▶ [Required action]: Below is a listing. Write out exactly its lines between the one holding "Screen dimensions: 1568x740" and the one holding "Given: Open the user profile avatar labeled E", inclusive.
___
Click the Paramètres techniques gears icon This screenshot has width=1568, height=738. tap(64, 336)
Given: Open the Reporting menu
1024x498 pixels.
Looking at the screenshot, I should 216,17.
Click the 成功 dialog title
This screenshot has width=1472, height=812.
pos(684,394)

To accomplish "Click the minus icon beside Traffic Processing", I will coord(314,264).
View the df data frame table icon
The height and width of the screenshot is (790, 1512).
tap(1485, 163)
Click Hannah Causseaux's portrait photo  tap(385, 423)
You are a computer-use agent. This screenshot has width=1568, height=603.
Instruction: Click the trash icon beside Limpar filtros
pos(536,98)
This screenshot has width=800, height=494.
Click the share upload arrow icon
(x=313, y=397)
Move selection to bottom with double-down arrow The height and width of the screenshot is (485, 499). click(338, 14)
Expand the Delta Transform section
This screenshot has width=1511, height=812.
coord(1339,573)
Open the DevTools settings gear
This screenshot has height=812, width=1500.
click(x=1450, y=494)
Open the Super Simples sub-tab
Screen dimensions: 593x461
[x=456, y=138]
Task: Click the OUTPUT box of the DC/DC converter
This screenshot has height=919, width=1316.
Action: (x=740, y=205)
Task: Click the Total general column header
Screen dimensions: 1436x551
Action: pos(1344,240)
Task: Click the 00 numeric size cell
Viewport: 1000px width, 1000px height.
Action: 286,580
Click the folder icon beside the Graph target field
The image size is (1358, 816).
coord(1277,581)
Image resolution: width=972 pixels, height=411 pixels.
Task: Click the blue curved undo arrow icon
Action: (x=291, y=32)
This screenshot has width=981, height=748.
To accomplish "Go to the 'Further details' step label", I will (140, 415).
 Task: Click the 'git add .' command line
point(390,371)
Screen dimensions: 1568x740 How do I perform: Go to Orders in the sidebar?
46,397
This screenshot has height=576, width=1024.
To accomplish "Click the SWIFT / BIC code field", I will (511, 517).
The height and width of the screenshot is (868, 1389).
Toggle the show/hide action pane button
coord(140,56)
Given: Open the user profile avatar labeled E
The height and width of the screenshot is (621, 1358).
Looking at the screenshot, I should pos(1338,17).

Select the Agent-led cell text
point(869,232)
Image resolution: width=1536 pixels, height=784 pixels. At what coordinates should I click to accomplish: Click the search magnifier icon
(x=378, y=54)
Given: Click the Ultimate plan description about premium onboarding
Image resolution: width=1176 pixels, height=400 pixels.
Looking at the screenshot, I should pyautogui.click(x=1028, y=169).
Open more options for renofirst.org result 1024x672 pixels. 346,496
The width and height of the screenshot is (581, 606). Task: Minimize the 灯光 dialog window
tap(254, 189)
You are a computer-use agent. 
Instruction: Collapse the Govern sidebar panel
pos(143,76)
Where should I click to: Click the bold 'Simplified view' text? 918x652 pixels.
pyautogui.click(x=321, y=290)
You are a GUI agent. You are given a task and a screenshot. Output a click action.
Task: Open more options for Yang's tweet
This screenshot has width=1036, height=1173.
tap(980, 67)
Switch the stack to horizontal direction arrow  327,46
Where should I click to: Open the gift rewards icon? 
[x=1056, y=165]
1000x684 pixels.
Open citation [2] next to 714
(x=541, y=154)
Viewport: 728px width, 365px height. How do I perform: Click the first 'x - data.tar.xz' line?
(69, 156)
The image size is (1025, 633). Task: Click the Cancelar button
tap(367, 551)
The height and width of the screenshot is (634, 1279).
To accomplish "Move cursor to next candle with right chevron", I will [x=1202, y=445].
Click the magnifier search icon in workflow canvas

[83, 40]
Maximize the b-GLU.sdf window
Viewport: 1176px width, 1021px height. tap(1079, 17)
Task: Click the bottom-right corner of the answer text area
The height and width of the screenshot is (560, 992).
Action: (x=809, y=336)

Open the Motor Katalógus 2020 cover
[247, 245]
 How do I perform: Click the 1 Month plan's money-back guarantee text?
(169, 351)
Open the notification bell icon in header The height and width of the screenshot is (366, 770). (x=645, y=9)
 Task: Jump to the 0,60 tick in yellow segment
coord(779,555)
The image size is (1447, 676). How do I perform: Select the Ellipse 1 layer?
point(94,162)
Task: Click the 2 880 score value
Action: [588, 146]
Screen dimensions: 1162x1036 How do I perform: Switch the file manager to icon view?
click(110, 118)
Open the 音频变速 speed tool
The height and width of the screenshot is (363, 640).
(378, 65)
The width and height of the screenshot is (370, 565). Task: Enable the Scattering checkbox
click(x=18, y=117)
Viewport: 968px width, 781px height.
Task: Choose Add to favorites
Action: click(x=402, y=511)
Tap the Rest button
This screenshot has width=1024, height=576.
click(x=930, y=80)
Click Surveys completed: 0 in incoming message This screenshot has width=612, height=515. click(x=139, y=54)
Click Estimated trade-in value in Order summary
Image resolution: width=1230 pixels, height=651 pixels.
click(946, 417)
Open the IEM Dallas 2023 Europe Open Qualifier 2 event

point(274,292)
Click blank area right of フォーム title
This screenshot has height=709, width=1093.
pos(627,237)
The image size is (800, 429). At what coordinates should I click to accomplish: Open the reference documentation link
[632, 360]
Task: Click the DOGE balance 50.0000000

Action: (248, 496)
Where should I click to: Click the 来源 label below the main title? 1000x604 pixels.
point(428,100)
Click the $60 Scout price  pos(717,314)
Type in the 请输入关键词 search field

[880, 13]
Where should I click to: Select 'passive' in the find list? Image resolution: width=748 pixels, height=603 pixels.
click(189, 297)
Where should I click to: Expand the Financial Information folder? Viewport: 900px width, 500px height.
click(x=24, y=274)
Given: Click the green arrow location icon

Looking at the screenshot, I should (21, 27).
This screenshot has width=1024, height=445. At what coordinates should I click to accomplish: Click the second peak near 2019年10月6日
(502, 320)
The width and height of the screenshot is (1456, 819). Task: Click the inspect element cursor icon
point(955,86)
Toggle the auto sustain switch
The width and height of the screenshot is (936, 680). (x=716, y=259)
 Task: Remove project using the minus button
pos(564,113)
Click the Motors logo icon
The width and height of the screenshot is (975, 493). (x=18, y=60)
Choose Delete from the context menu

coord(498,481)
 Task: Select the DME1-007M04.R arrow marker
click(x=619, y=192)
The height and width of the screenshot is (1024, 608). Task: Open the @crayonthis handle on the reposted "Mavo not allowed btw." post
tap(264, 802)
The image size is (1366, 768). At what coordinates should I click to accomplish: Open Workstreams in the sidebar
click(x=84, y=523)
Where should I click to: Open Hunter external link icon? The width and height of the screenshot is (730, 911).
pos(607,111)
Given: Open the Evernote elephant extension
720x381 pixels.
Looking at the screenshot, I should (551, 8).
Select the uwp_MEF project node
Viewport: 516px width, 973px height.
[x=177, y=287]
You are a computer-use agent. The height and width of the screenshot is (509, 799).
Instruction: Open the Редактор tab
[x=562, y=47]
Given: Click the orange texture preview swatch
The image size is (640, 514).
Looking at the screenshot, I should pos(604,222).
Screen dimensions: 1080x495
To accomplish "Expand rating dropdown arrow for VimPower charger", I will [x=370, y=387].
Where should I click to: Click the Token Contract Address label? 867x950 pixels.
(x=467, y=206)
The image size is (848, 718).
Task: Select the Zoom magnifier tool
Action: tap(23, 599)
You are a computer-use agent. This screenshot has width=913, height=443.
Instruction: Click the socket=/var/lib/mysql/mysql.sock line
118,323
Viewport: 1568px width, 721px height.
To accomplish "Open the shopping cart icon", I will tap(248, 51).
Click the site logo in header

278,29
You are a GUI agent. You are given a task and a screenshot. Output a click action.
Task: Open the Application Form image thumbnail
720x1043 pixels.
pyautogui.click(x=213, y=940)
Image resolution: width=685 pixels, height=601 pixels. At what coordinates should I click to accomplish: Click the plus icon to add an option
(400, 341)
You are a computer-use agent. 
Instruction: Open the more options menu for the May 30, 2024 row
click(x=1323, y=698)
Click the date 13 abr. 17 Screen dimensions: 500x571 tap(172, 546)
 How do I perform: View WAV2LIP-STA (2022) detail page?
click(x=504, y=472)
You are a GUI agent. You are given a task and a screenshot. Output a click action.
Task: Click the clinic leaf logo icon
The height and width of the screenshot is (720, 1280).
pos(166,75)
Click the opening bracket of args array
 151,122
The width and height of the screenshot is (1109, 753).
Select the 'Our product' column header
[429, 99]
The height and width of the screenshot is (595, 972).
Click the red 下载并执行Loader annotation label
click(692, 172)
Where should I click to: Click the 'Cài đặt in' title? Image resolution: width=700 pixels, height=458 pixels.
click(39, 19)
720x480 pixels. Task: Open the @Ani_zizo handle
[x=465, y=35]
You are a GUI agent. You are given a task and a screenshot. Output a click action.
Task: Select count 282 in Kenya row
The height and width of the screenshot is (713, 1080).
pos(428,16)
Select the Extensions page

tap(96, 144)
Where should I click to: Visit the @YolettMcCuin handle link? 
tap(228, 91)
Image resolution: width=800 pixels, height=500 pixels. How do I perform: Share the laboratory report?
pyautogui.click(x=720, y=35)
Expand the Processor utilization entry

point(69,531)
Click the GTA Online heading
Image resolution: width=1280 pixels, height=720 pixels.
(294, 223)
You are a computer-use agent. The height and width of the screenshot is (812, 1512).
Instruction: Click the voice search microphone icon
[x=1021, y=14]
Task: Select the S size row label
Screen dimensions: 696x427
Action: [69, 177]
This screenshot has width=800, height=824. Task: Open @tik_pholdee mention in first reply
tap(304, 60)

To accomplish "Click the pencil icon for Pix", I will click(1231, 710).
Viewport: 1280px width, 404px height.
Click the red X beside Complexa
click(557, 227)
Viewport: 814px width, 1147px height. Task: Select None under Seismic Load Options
___
▶ [Response]:
Screen dimensions: 1568x740 How do I perform: Go to Orders in the sidebar?
46,397
This screenshot has height=576, width=1024.
To accomplish "Click the SWIFT / BIC code field", I will (511, 517).
The height and width of the screenshot is (868, 1389).
Toggle the show/hide action pane button
coord(140,56)
Given: Open the user profile avatar labeled E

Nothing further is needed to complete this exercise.